I find the coffee in a rusty tin can way behind two rows of unopened whiskey bottles, but it smells fresh. The coffee maker is also the cleanest thing behind this bar. I get a batch going. Just as I’m pouring myself the first cup the side door, the one that leads to Griff’s office, opens.
I glance in that direction to see the old man himself walk in.
“Handy in a fight and handy behind the bar,” he says in mock appreciation. “Pour me one of those too, will you?”
I nod and let out the breath I was holding over what I figured had to be another slip up on my part.
He takes a seat on a bar stool, and watches me as I search for another clean cup.
“Here you go,” I say as I set the cup down in front of him.
“Join me,” he says, kicking out the bar stool next to his.
I do. He spends a tense couple of minutes just staring at me. The smell of the coffee rising from our mugs is driving me insane with wanting to taste it, but I won’t break eye contact with him for a mundane thing like taking a sip of coffee. He’s appraising me, that much is clear from the expression in his eyes, but what he’s actually thinking, not so much.
After what feels like hours, he finally averts his eyes and takes a swallow of his coffee. I manage to drink some of mine too before he fixes me with his eyes again.
“You got nowhere to cal
l home, am I right?” he asks pointedly. “But you’d like to have a home again.”
I nod. “I’ve been on the run and hiding for almost two years now. As for finding a home again, I don’t think much about that. I’ll think about it when I get my revenge on the Devils.
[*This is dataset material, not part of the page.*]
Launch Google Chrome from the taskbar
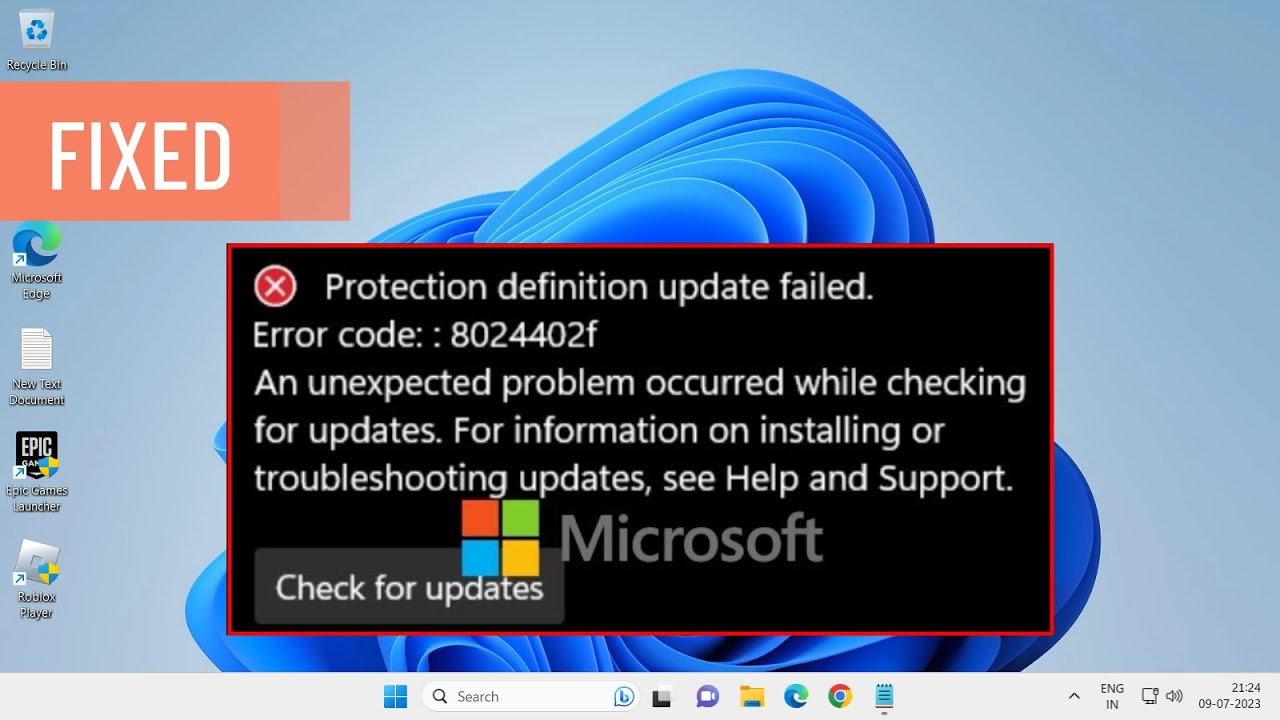This screenshot has width=1280, height=720. pyautogui.click(x=840, y=696)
So it’s not so much home I’m looking for, it’s back-up.”
At least those cutting memories of mine are good for one thing. They’re good for making what I just said sound believable. I wasn’t even twenty-one years old when I spoke these same words to Cross and meant them.
I look at him pointedly, letting the unspoken question of, Are you that backup? show plainly on my face.
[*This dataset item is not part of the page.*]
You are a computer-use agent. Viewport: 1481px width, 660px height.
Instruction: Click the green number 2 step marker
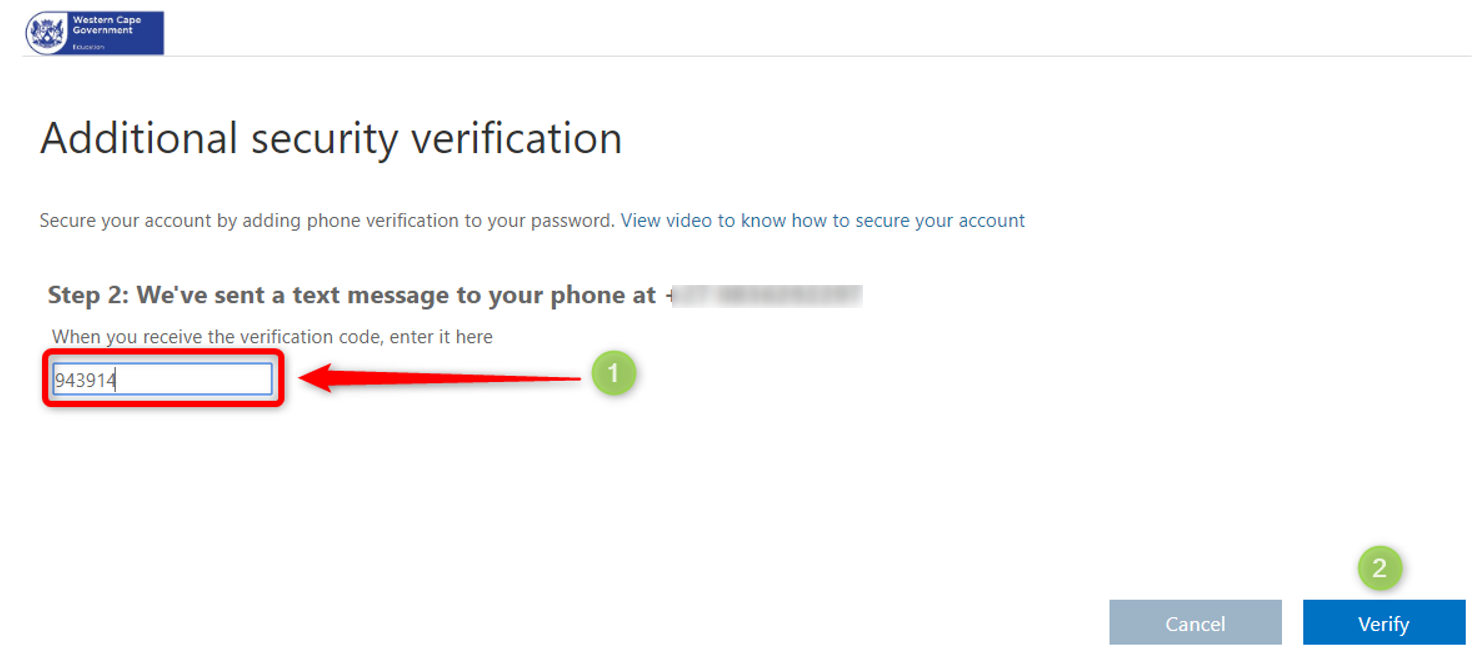tap(1380, 569)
He chuckles and takes another sip of his coffee. I leave mine untouched.
“As you saw for yourself last night, both of my sons are complete fuckups, and they can’t really take care of themselves very well yet,” he says, changing the subject for god knows what reason. I dare not move a muscle that he could interpret as agreeing with his statement right now. They’re his sons. He can call them fuckups, but I’m sensing that no one else better do that in his hearing.
“I spoke to the guy I sent with them to watch their backs last night. The one they just left behind at the mercy of the Devils, who we both know have no mercy,” he says and I nod this time.
“He told me it was serious. He’s sure Horse and Piston would be dead as doornails, if you hadn’t stepped in. You have my gratitude for that,” he says and extends his hand for me to shake, which I solemnly do.
“I would’ve said as much last night, but they were right there, and they left old Brick behind, so I couldn’t show them how I really felt about them escaping certain death,” he continues, pausing to chuckle. “Like I said, they’re fuckups, but they’re my sons and they mean the world to me.”